Iran’s government opposes a sentence served on renowned filmmaker Jafar Panahi which jails him for six years and bans him from making movies for 20 years, media said on Wednesday, quoting a top official, AFP reports.
“It is the judiciary which has passed the sentence and it is not the position of the government and the president,” said Esfandiar Rahim Mashaie, President Mahmoud Ahmadinejad’s chief of staff.
“We do not approve that Jafar Panahi cannot work for a long time based on this sentence,” Rahim Mashaie was quoted as saying by Shargh newspaper.
The sentence was handed down on Panahi for his anti-regime activities, according to his lawyer Farideh Gheirat.
Last month Gheirat told the media the verdict was passed after Panahi was tried for “(participating) in a gathering and carrying out propaganda against the system.”
“His social rights, which include a ban on making movies, writing scripts, foreign travel and giving interviews to domestic and foreign media, have been taken away for 20 years.”
Gheirat has already appealed against the ruling.
Panahi was arrested on March 1 along with his wife, daughter and several others at his home. Most of those arrested were subsequently released.
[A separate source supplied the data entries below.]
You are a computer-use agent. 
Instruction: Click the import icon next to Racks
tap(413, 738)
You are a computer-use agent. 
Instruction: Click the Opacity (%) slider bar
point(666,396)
He was freed on a bail of around 200,000 US dollars in May.
Soon after his arrest, Iranian officials said he was detained for making an “anti-regime” film about the unrest which rocked Iran after the disputed re-election of Ahmadinejad in June 2009.
His arrest in March was protested by top international filmmakers Steven Spielberg, Martin Scorsese, Ang Lee and Oliver Stone and by several young Iranian directors.
The Cannes film festival and the French government had also condemned the jailing of Panahi, while French actress Juliette Binoche reportedly wept when she heard that he was on hunger strike.